Second, an air ID zone in the South China Sea would work against Xi’s plans for a “maritime Silk Road,” Lin said. Xi’s “one belt and one road” initiative would see the establishment of an overland “Silk Road economic belt” linking China to Europe by cutting through mountainous regions in Central Asia, and a “maritime Silk Road” linking China’s port facilities with the Africa coast and then up through the Suez Canal into the Mediterranean Sea.
 
Lin believes that China needs the region’s cooperation to fulfill Xi’s dream. There is also the issue of the region’s economic reliance on China that forces many to think twice about enraging Beijing.
 
“It is a misperception that the declaration of an [air ID zone] would enhance China’s sovereignty claims,” said Ching Chang, a research fellow at Taiwan’s ROC Society for Strategic Studies and a former naval officer.
 
Chang said China has been unable to advance its sovereignty claims over the East China Sea since declaring the ID zone. Therefore, China would be unable to enhance its territorial claims over the South China Sea by declaring a similar zone there.
 
If China were to declare a zone, it would do so along its coast facing the South China Sea, not within it, and the only real reason to do so would be in reaction to US intelligence flights, such as the 2001 EP-3 Aries incident that resulted in a collision with a Chinese J-8 fighter near Hainan Island, Chang said.
 
Unlike the East China Sea, the airspace of these flights is fully covered by two flight information regions (FIRs) based at Sanya on Hainan and Hong Kong. All civil aviation flight information is automatically acquired by the Chinese military, which excludes the possibility of confusion between military aircraft and civil aircraft in the airspace of interest, Chang said. For China, to establish a zone along the coast would not provide any additional information that they already now acquire through these two FIRs.
 
For the South China Sea and the establishment of an air ID zone in that area, “there is no reason ... to unnecessarily intimidate neighboring states,” Chang said.
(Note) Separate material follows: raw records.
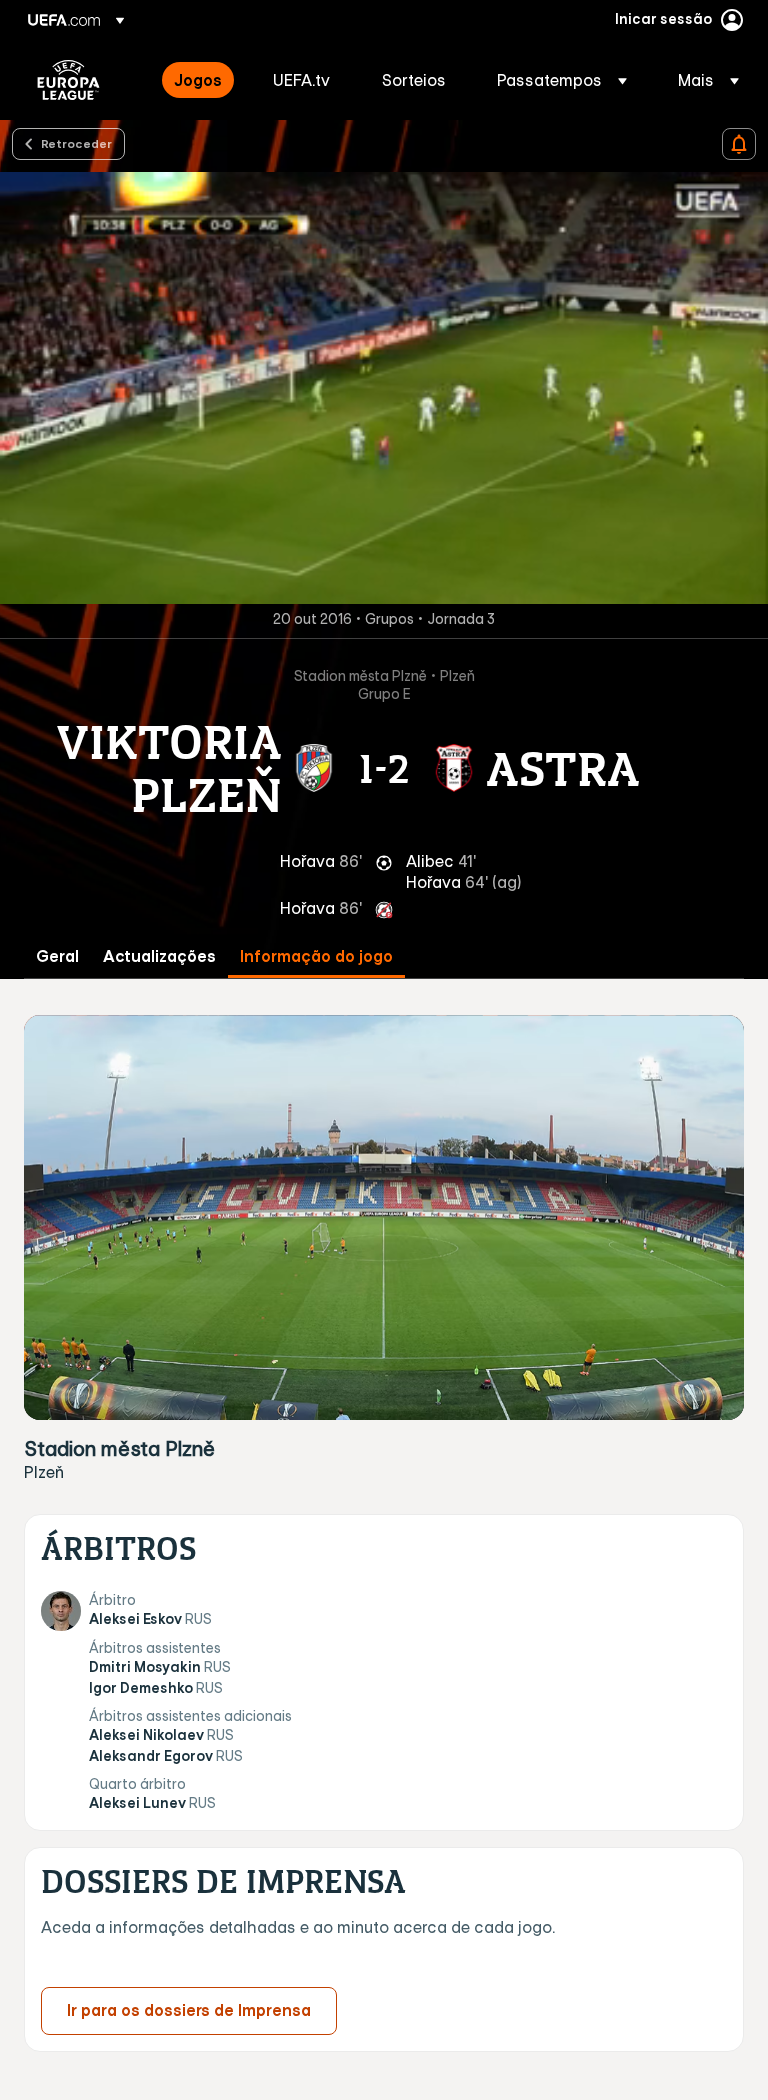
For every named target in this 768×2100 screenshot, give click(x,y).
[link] (198, 80)
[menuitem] (198, 80)
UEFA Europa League (68, 80)
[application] (384, 388)
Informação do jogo (316, 956)
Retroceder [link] (76, 143)
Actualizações (159, 956)
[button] (562, 80)
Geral (57, 956)
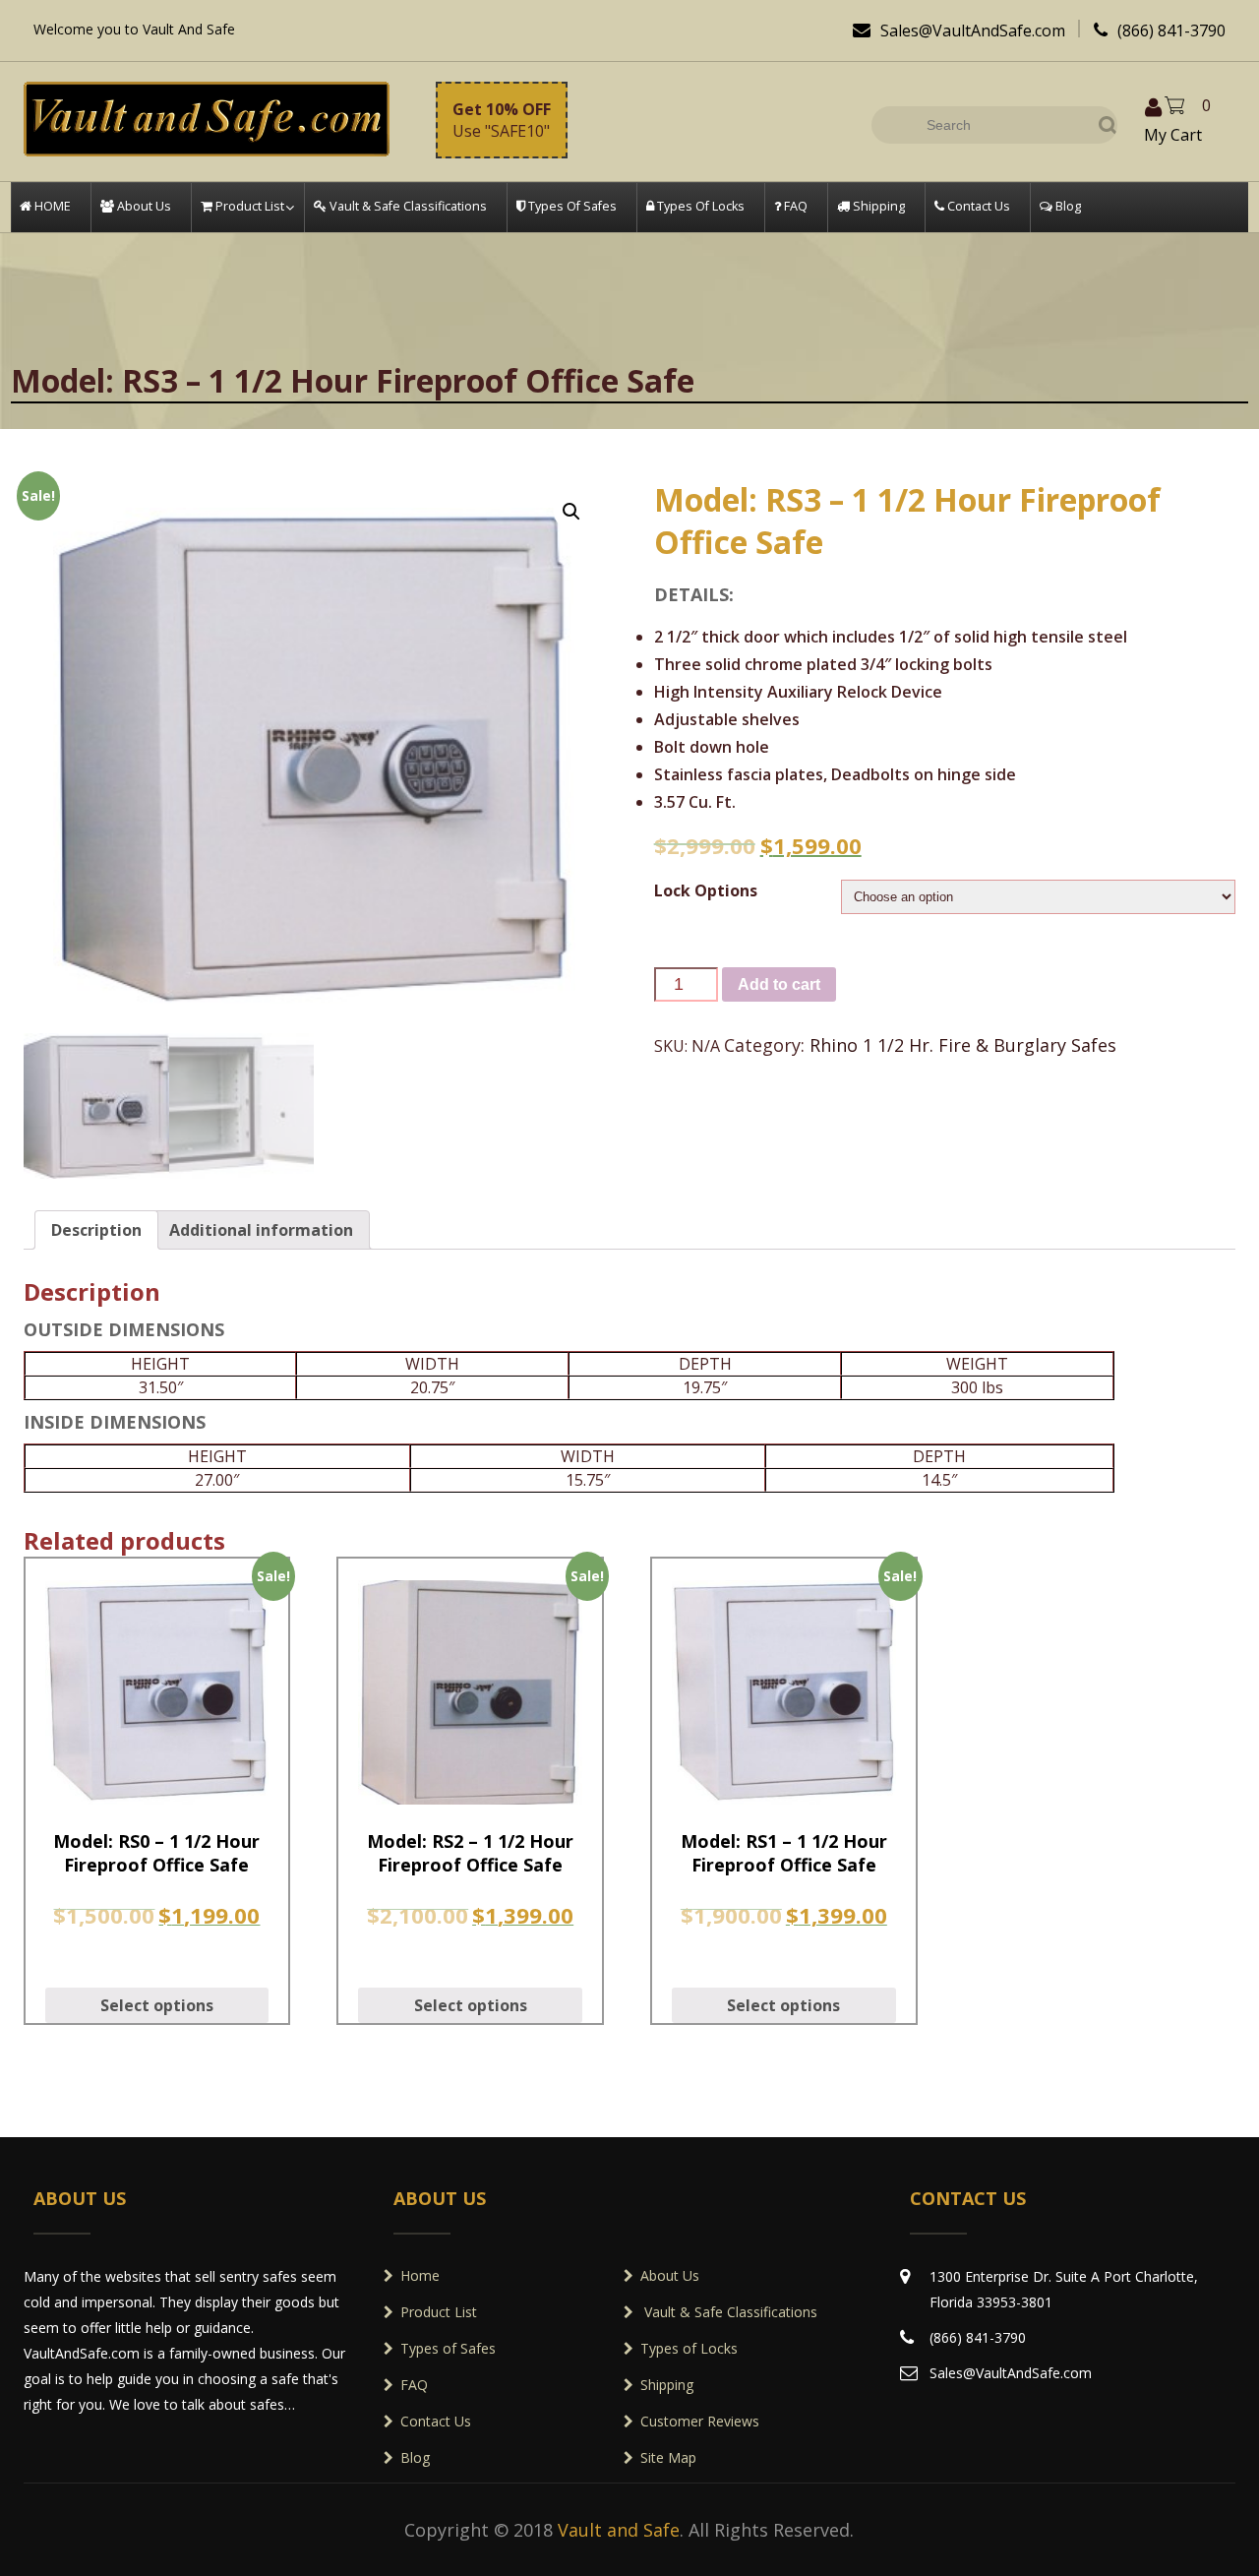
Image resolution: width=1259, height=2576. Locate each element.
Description (96, 1230)
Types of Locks (689, 2348)
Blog (415, 2457)
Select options (156, 2005)
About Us (669, 2275)
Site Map (668, 2457)
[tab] (96, 1230)
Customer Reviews (699, 2421)
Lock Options (705, 890)
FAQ (414, 2384)
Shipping (666, 2384)
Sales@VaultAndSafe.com (959, 30)
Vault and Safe (619, 2530)
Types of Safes (448, 2348)
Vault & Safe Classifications (728, 2311)
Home (420, 2275)
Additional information (261, 1230)
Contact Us (435, 2421)
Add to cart (779, 984)
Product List (438, 2311)
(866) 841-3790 (1160, 30)
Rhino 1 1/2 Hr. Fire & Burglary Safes (962, 1045)
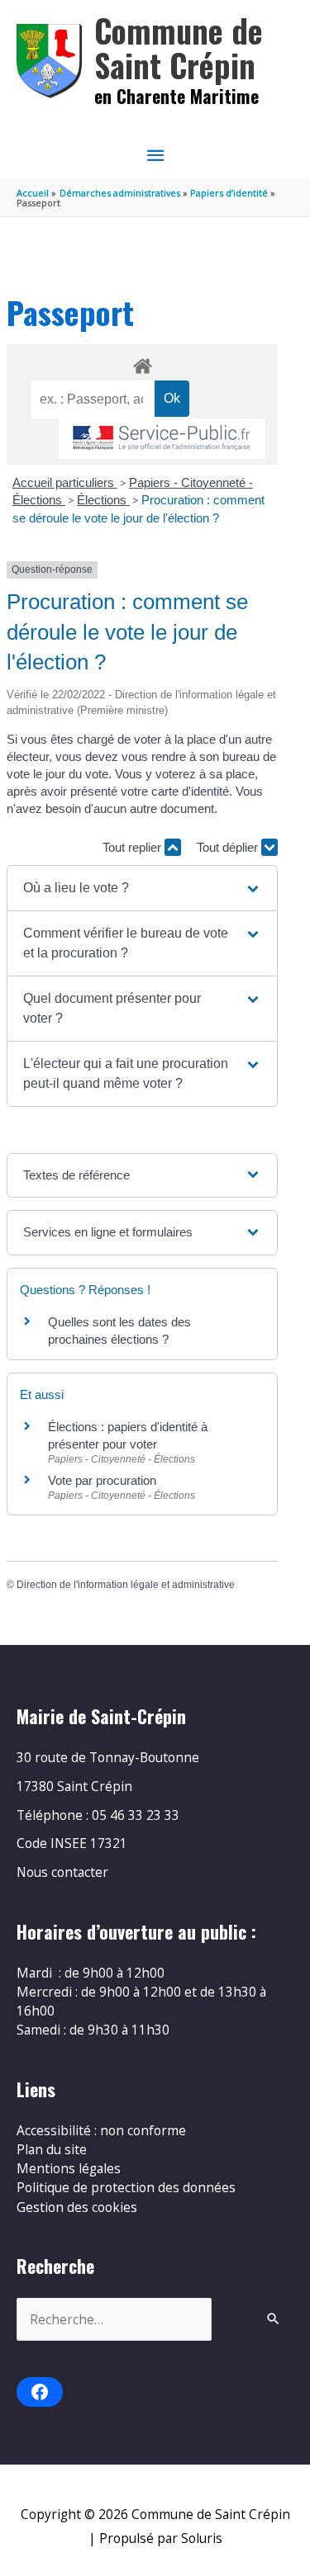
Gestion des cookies (77, 2207)
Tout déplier (229, 847)
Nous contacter (62, 1872)
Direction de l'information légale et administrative (126, 1585)
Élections (103, 500)
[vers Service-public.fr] (162, 438)
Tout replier (134, 847)
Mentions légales (69, 2168)
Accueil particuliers (64, 482)
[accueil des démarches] (142, 363)
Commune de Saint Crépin (178, 47)
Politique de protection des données (126, 2187)
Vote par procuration (102, 1480)
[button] (142, 888)
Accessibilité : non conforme (101, 2130)
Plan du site (52, 2149)
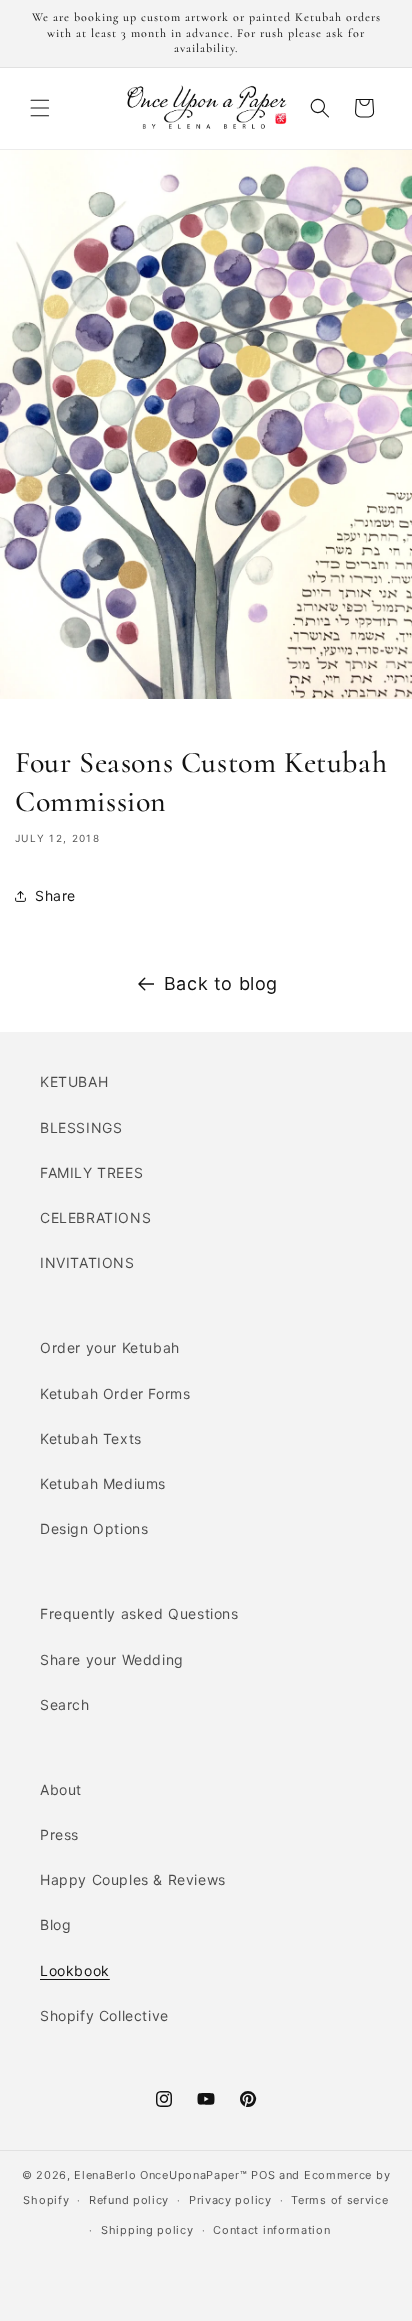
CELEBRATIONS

However, China’s behavior in the East China and South China seas has been unpredictable. The East China Sea announcement surprised the region and recent aggressive efforts to expand Chinese-occupied islands in the South China Sea have many in regional capitals guessing at Beijing’s next move.
 
Lin Cheng-yi, research fellow at the Institute of European and American Studies, Academia Sinica, said China is facing uncertain diplomatic challenges from regional neighbors who are taking their grievances to the Association of Southeast Asian Nations and other international bodies for arbitration and debate.
arrow
arrow
    全站熱搜

    林中斌 發表在 痞客邦 留言(0) 人氣()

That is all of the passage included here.